I’ve argued here that the new skin study [Orru 2017], while scientifically sound, does not prove that there is sufficient infectivity in skin to pose a realistic risk for transmission of CJD through peripheral (non-brain) surgeries, and that the epidemiological studies arguing for CJD transmission via surgery suffer from several confounders and do not yet provide unmabiguous evidence of risk. Therefore, the new study is best viewed as raising the possibility of a hypothetical risk, rather than as providing an explanation for a demonstrated risk.

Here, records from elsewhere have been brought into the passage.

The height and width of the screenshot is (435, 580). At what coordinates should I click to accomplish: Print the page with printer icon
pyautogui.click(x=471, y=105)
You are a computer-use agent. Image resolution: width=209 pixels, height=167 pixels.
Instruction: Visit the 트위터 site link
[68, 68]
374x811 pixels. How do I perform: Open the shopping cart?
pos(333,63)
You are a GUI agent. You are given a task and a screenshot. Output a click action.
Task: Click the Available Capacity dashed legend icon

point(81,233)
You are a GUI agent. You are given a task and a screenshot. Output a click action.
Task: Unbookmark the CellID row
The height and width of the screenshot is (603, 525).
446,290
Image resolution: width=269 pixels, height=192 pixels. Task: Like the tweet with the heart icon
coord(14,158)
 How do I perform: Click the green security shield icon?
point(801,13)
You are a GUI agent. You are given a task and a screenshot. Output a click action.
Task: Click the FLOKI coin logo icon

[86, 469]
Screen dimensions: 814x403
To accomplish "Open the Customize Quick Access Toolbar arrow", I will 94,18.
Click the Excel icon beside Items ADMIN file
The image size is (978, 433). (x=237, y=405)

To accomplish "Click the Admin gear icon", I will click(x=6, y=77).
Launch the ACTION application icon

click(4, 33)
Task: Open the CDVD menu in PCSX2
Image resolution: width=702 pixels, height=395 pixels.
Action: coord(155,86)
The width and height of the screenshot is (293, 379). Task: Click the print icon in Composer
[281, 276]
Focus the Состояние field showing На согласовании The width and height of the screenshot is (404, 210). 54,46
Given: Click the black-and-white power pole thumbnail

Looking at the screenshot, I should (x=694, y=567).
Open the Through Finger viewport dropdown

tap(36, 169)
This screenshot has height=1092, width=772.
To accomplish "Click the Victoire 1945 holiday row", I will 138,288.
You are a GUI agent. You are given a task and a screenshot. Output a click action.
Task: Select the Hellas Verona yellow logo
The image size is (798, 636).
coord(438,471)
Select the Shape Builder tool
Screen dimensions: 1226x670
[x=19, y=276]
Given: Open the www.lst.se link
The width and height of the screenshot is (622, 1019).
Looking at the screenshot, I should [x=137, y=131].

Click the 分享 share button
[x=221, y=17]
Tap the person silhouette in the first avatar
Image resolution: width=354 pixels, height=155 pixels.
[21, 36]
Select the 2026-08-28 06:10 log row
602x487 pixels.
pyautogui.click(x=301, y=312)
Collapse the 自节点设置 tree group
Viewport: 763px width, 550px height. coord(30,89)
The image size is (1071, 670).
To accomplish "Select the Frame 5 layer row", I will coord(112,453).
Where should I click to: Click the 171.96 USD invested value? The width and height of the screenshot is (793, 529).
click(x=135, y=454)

That doesn’t mean the new findings aren’t valuable. The possibility of risk raised here, while still hypothetical as far as we know, might still help to inform conversations about reasonable ways to reduce risk in hospital settings. And the ability to detect prions in skin might prove useful in diagnostics. Byron Caughey has pointed out that postmortem skin biopsy might be considered more acceptable to families who refuse autopsy, and so could provide at least some confirmation of CJD diagnosis. This could be important in China, for example, where autopsy is done in <1% of prion disease cases [Gao 2011]. Further studies will be required to confirm the sensitivity and specificity of skin-based diagnosis, and to determine whether there are clinical settings where skin biopsy might substitute for CSF, brain biopsy, or other tissue sampling procedures.